North Korea detains third US citizen: Report

A North Korean flag flies on a mast at the Permanent Mission of North Korea in Geneva on Oct 2, 2014. PHOTO: REUTERS

SEOUL (REUTERS, AFP) - North Korea detained a U.S. citizen on Friday (April 21) as he attempted to leave the isolated country, bringing the total number of Americans held by the isolated country to three.

Korean-American Tony Kim had spent a month teaching an accounting course at the Pyongyang University of Science and Technology (PUST), the university's chancellor, Chan-Mo Park, told Reuters on Sunday.

Kim, who also goes by his Korean name Kim Sang-duk and is in his fifties, was detained by North Korean officials at Pyongyang International Airport as he attempted to leave the country, Park said.

"The cause of his arrest is not known but some officials at PUST told me his arrest was not related to his work at PUST. He had been involved with some other activities outside PUST such as helping an orphanage," Park said. "I sincerely hope and pray that he will be released soon".

An official at South Korea's National Intelligence Service said it was not aware of the reported arrest.

Kim is listed as an accounting professor on the website of PUST's sister institution in neighbouring China, the Yanbian University of Science and Technology (YUST). Calls to YUST were not answered.

PUST was founded by evangelical Christians and opened in 2010, with students generally the children of the country's elite. Its volunteer faculty, many of whom are evangelical Christians, has a curriculum that includes subjects once considered taboo in North Korea, such as capitalism.

The director of a Seoul-based group called the World North Korea Research Center also said his sources in Pyongyang had confirmed the arrest.

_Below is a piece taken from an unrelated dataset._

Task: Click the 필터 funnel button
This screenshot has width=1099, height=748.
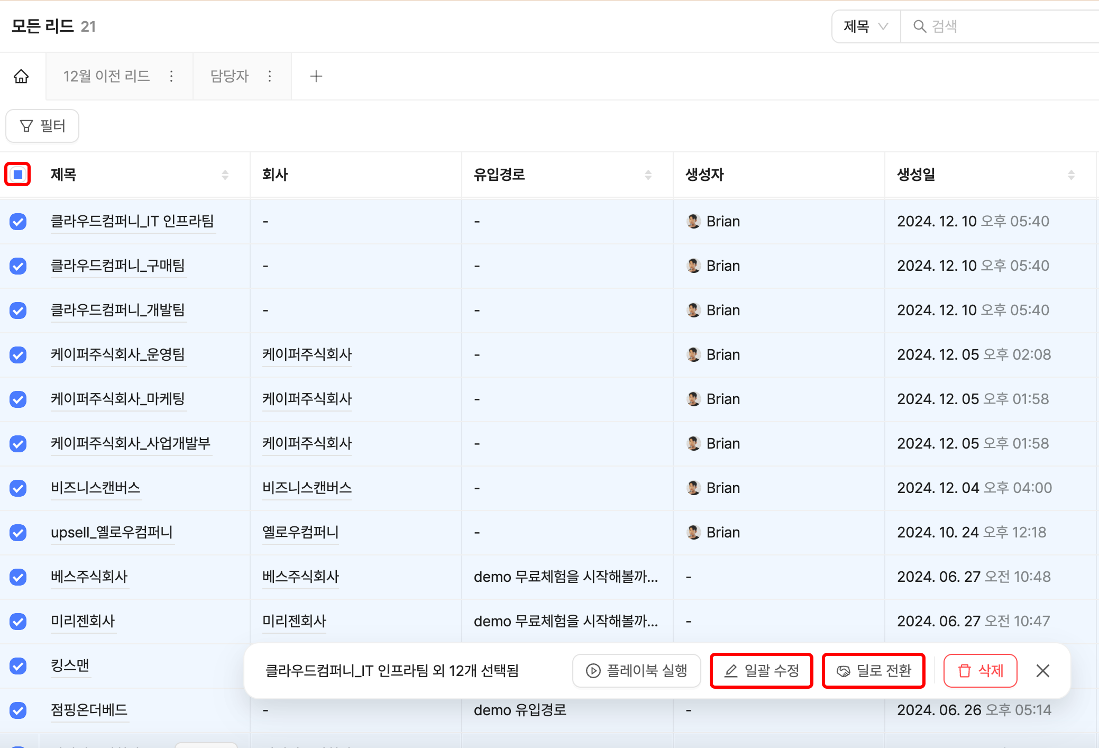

"The reason North Korea is not saying anything yet is because it is not done with the investigations," Mr Ahn Chan-il, a former defector, told AFP.

"It is important for them to hold a US citizen hostage at this point to prevent Washington from carrying out a decapitation of Kim Jong-Un," Mr Ahn said, referring to the North's fears that the US plans a secret military strike to topple its leader. "It's also a resolve to point a double-action revolver against the US and China because he is a US citizen who worked in China."

US President Donald Trump has urged China to take stronger steps to press the North to curb its nuclear and missile programmes. Mr Trump's deputy Mike Pence, during a regional tour last week, warned that "all options are on the table" to curb the North's nuclear ambitions as fears grow it may be planning another atomic test.

North Korea, which has been criticised for its human rights record, has in the past used detained Americans to extract high-profile visits from the United States, with which it has no formal diplomatic relations.

North Korea is already holding two Americans.

Otto Warmbier, a 22-year-old student, was detained in January last year and sentenced to 15 years of hard labour by a North Korean court for attempting to steal a propaganda banner.

In March 2016, Korean-American Kim Dong Chul, 62, was sentenced to 10 years hard labour for subversion.

US missionary Kenneth Bae was arrested in 2012 and sentenced to 15 years hard labour for crimes against the state. He was released two years later.